In CY 2021, CMS finalized changes to policies regarding documentation for E/M visit levels as well as implementation of add-on codes for "extended visits" with patients and those that "describe additional resources inherent in visits for primary care and particular kinds of non-procedural specialized medical care." 

On the whole, the AOA supported CMS' efforts to reduce unnecessary documentation but argued that more time was needed to consider such significant payment changes that would completely alter reimbursement for E/M services in 2019. In the final rule, CMS noted that practitioners should continue using either 1995 or 1997 versions of E/M guidelines while it begins discussions on a refined coding and payment structure for E/M visits for 2021. 

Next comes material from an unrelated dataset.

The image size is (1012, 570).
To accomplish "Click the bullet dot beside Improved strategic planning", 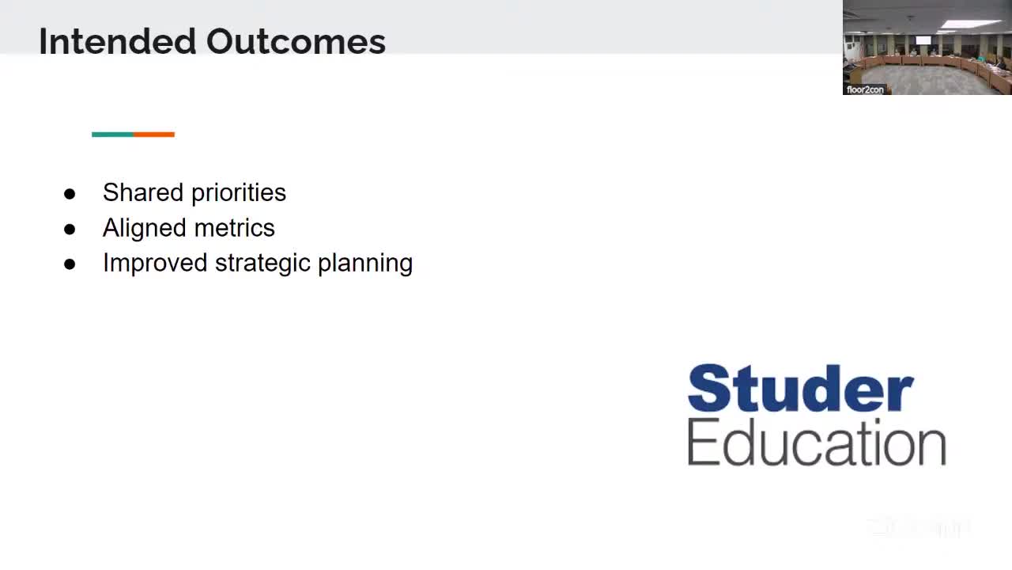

The AOA also opposed CMS' proposal to reduce payment by 50 percent for the "least expensive procedure or visit that the same physician (or a physician in the same group practice) furnished on the same day as a separately identifiable E/M visit." Additionally, the AOA supported the add-on code for primary care E/M visits and will continue to argue that doctors of optometry providing primary care should be able to report this code.